New South Wales Heritage Register
- Official name: Clear Oaks Moxey's Farm House; Moxey's Farm
- Type: state heritage (complex / group)
- Designated: 2 April 1999
- Reference no.: 58
- Type: Homestead Complex
- Category: Farming and Grazing

= Clear Oaks =

Clear Oaks is a heritage-listed homestead complex at 135 Francis Street, Richmond, New South Wales, an outer suburb of Sydney, Australia. It was built in c. 1809. It is also known as Moxey's Farm House. It was added to the New South Wales State Heritage Register on 2 April 1999.

== History ==

The lower Hawkesbury was home to the Dharug people. The proximity to the Nepean River and South Creek qualifies it as a key area for food resources for indigenous groups. The Dharug and Darkinjung people called the river Deerubbin and it was a vital source of food and transport.

Governor Arthur Phillip explored the local area in search of suitable agricultural land in 1789 and discovered and named the Hawkesbury River after Baron Hawkesbury. This region played a significant role in the early development of the colony with European settlers established here by 1794. Situated on fertile floodplains and well known for its abundant agriculture, Green Hills (as it was originally called) supported the colony through desperate times. However, frequent flooding meant that the farmers along the riverbanks were often ruined.

Clear Oaks is located on part of a grant of 100 acres made in 1804 Governor King to the free settler David Langley.
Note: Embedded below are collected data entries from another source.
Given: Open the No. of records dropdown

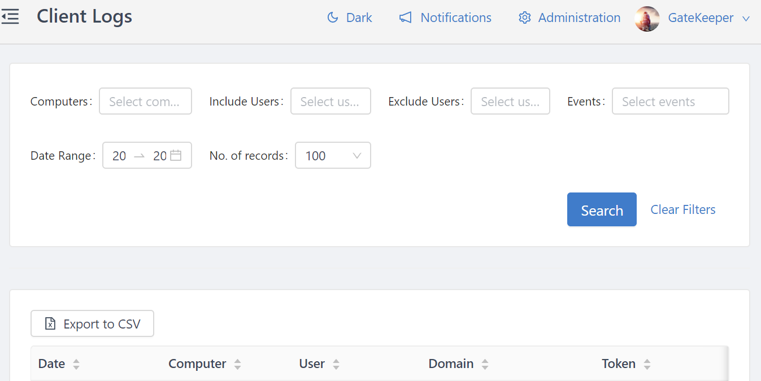Looking at the screenshot, I should [333, 155].
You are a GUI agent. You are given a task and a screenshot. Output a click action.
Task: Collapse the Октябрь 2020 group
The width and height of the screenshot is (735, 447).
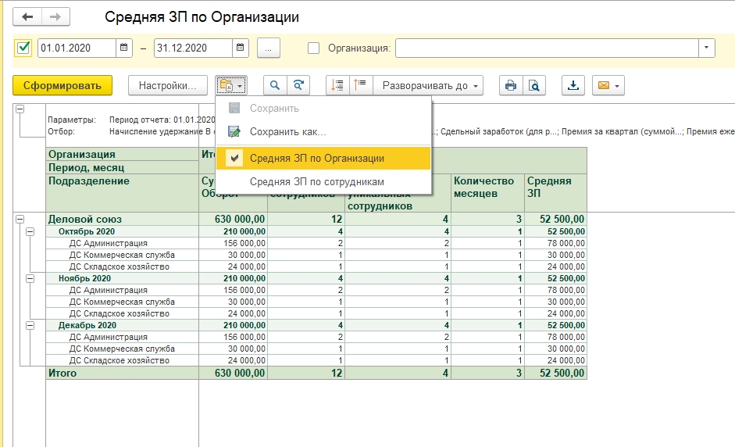click(x=30, y=231)
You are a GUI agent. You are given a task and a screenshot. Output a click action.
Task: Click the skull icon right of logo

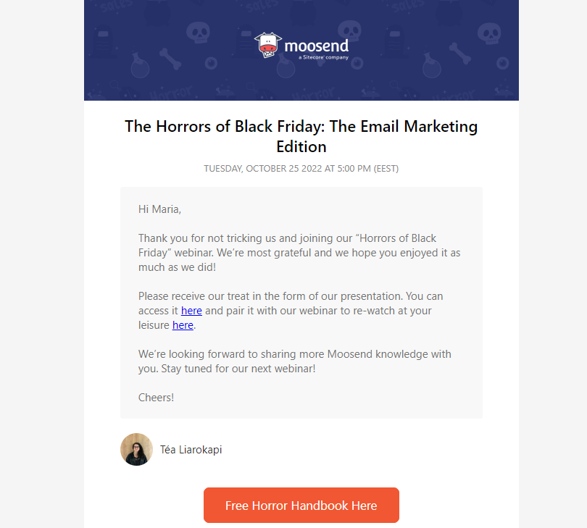pos(349,31)
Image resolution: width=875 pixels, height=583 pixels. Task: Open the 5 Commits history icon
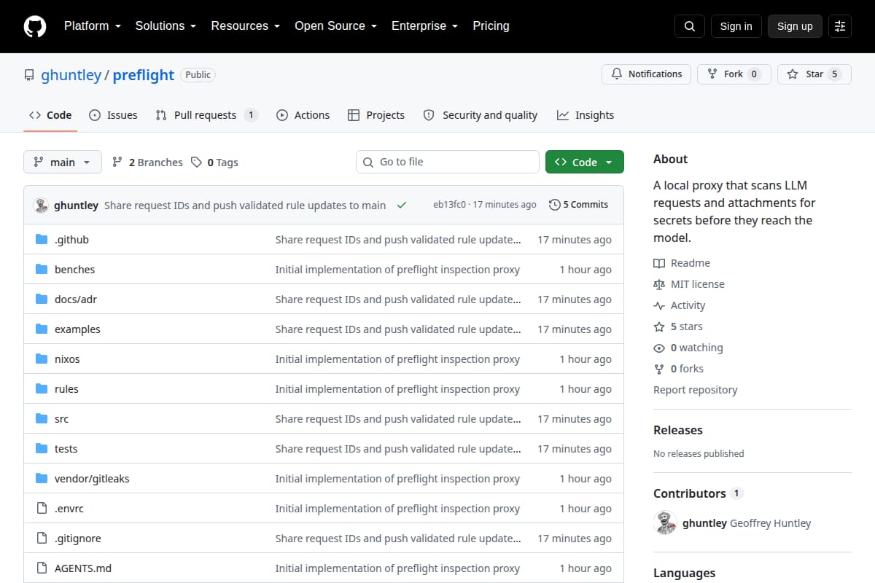555,205
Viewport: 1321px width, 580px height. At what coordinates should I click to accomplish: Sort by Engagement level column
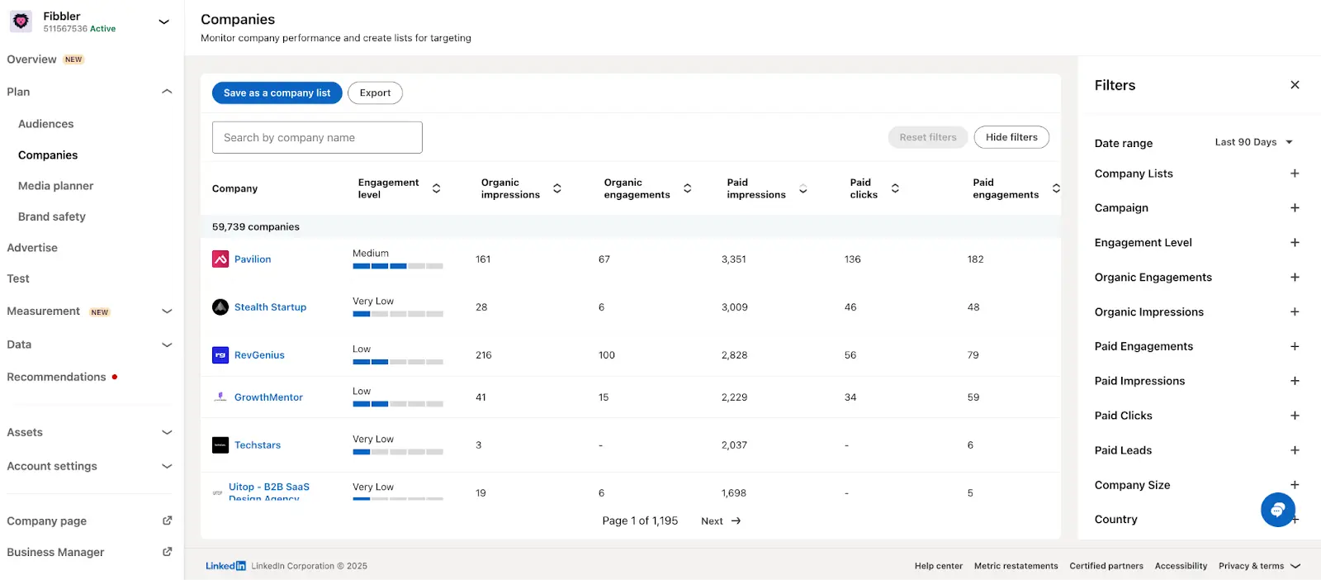tap(436, 188)
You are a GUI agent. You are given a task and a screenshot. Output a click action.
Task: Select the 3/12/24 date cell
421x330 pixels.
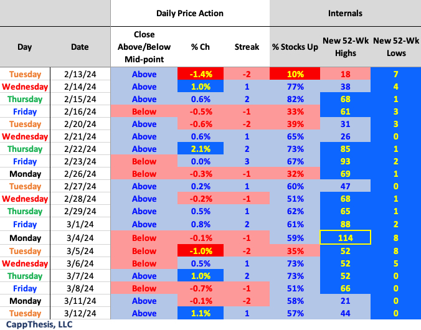point(80,313)
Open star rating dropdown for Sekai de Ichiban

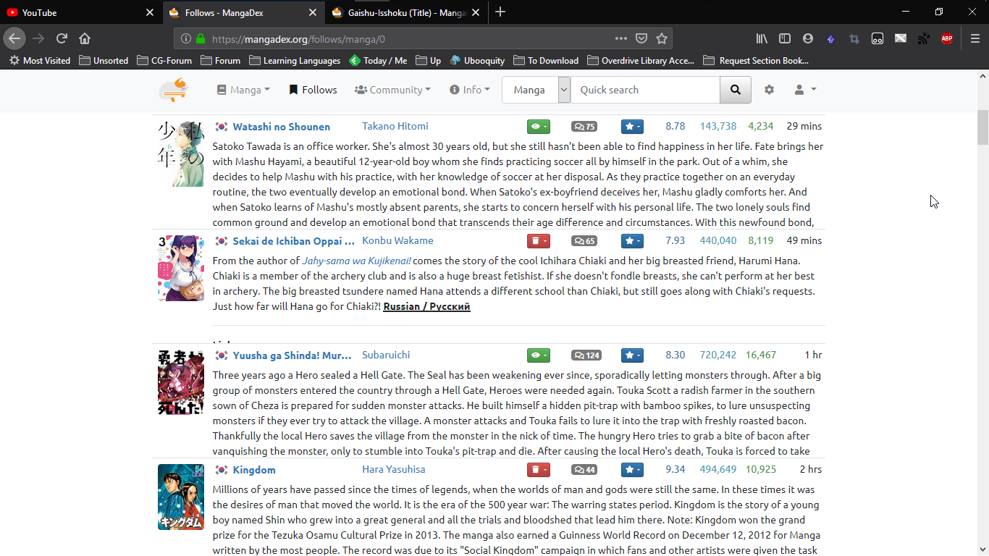pos(631,241)
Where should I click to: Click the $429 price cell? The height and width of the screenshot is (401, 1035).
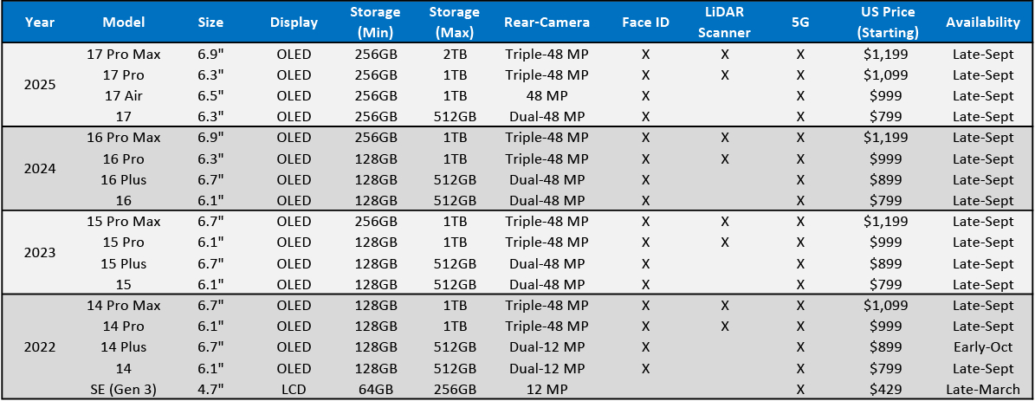[x=887, y=390]
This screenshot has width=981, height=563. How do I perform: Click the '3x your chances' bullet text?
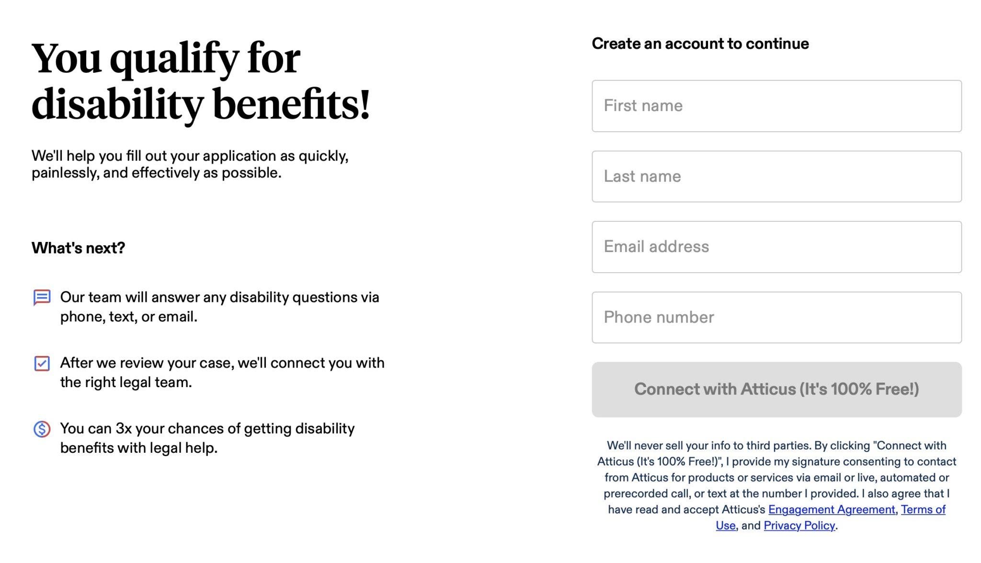coord(207,438)
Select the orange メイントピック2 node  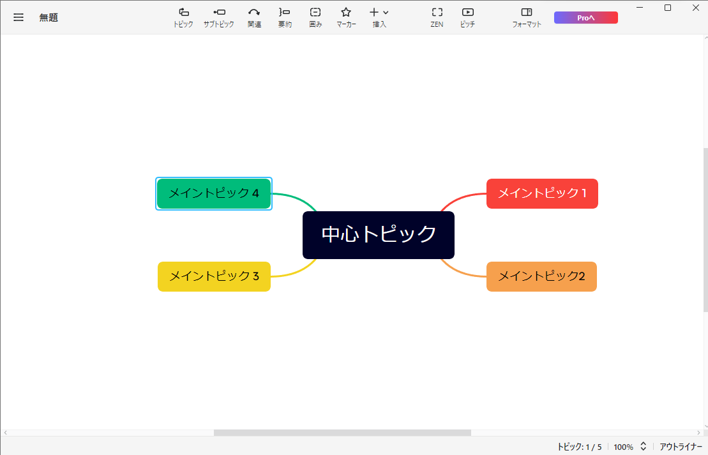tap(541, 276)
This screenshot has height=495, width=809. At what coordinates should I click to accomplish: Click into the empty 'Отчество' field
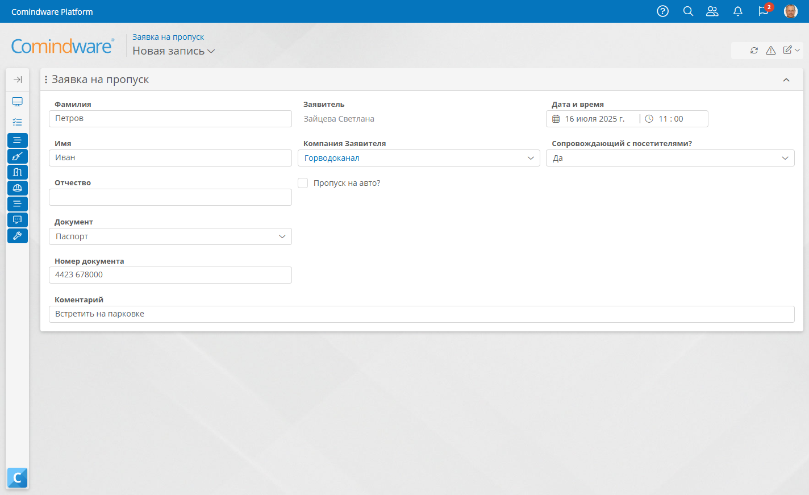tap(170, 197)
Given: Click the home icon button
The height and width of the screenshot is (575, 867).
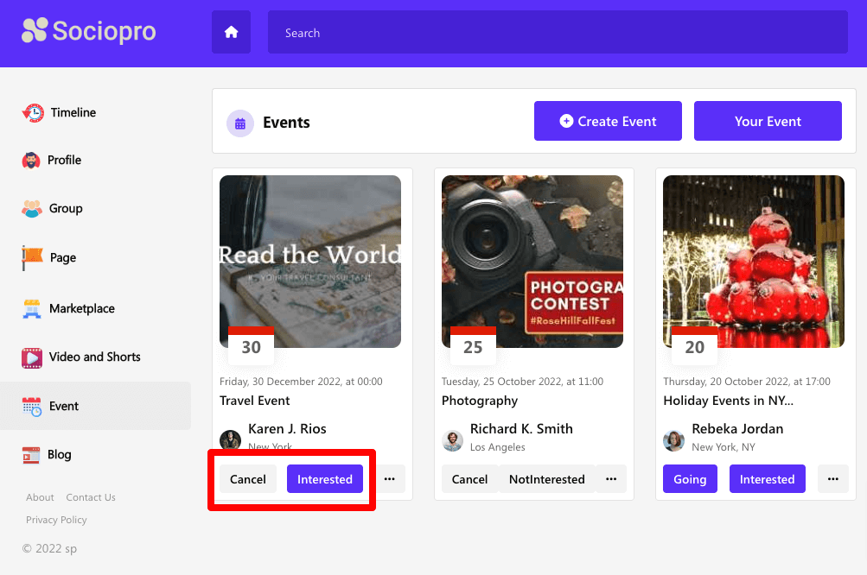Looking at the screenshot, I should [231, 32].
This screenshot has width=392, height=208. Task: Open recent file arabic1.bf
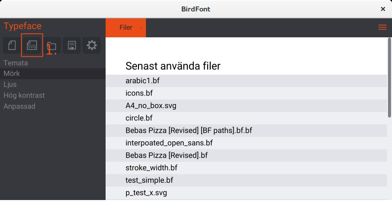point(142,81)
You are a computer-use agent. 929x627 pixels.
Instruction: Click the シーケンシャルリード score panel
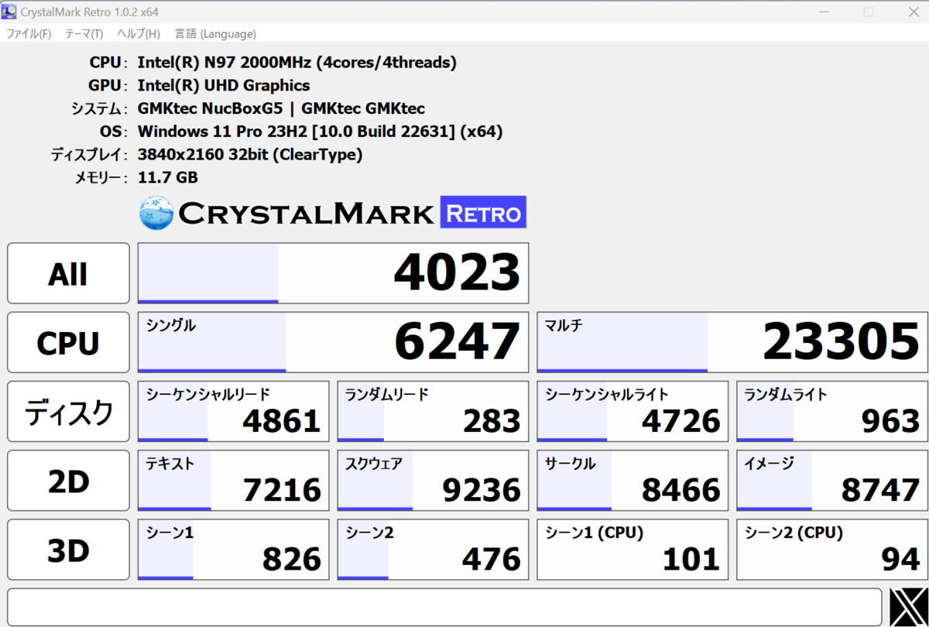pos(232,411)
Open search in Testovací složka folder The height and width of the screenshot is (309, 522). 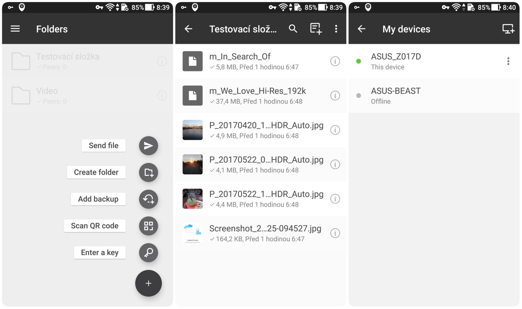point(293,29)
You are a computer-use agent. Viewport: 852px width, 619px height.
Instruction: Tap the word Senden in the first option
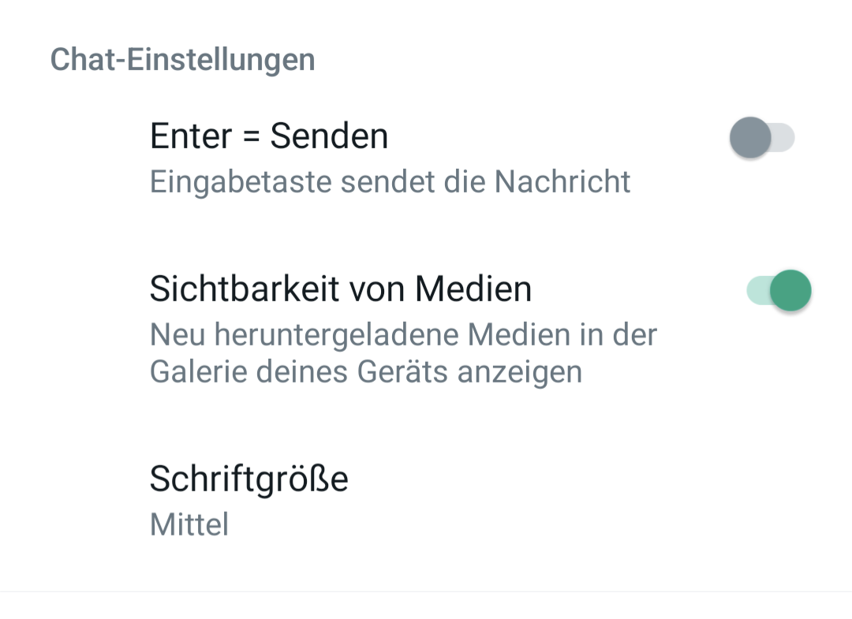click(x=329, y=136)
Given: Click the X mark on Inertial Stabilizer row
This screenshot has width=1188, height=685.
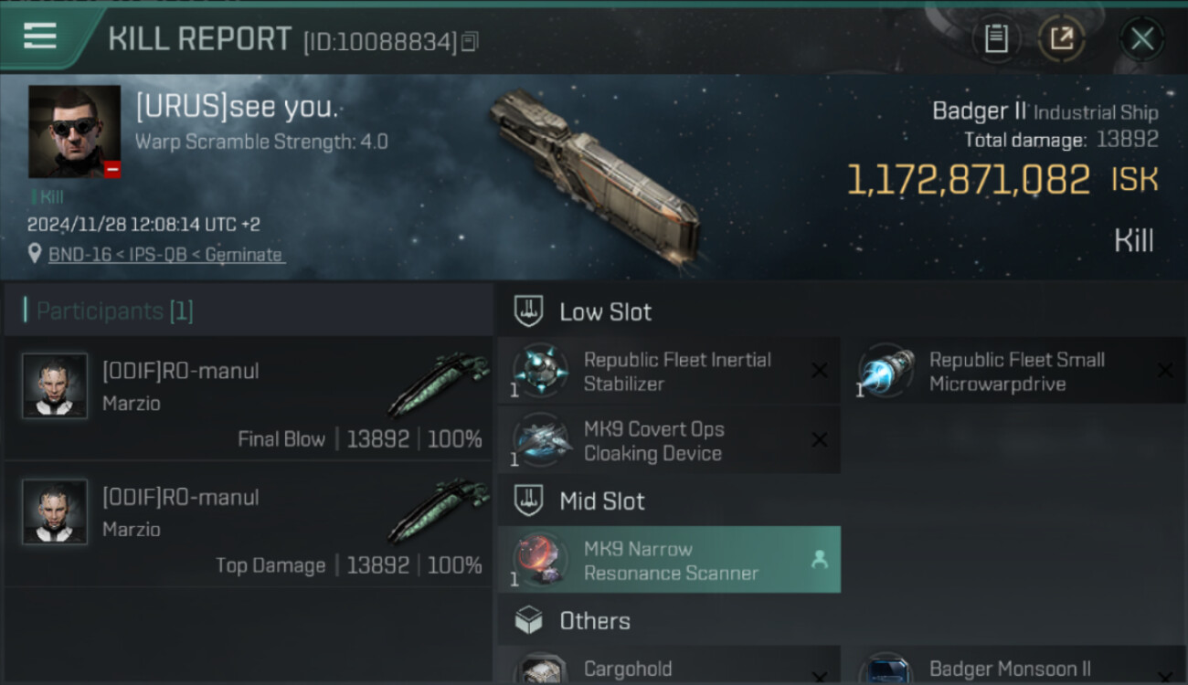Looking at the screenshot, I should point(820,371).
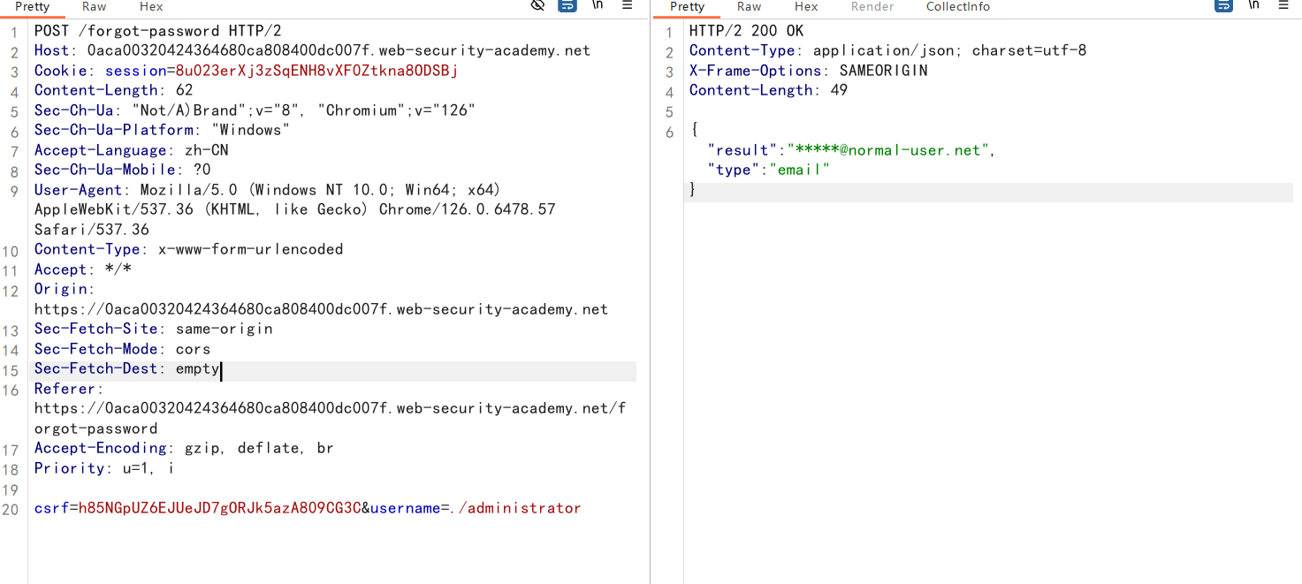Viewport: 1302px width, 584px height.
Task: Click the masked email result in the JSON response
Action: [x=888, y=150]
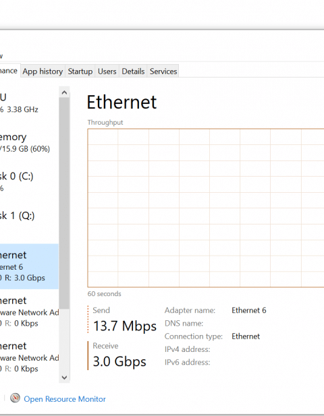Select Memory 15.9 GB item
The height and width of the screenshot is (416, 324).
(29, 142)
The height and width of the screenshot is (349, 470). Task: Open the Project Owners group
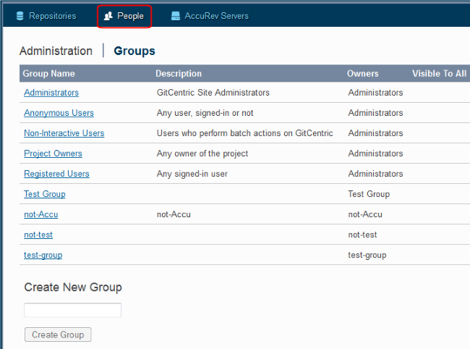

Research by Alan Byrnes has shown that Clear Oaks was built for Langley. It is probable that a James Vincent was involved with the actual building.

One decade after being built in around 1809, Langley sold the property to a Joseph Onus in 1819. It is likely Onus improved the building by bagging (rendering).

== Description ==

Clear Oaks is a two-storey brick stuccoed farmhouse of law proportions. It features an encircling verandah to ground floor supported on timber posts, gabled roof sloping at rear, nine pane windows, and unusual six pane exterior doors. The majority of the joinery is intact.

The siting is important, and the heritage listing includes the land to the roads and to the bottom of the hill behind.

== Heritage listing ==
Clear Oaks is a good representative example of the Colonial Georgian farmhouse of the Hawkesbury valley. It makes a contribution to the townscape, as the house fills the northern vista of Bosworth Street.

Clear Oaks Moxey's Farm House was listed on the New South Wales State Heritage Register on 2 April 1999.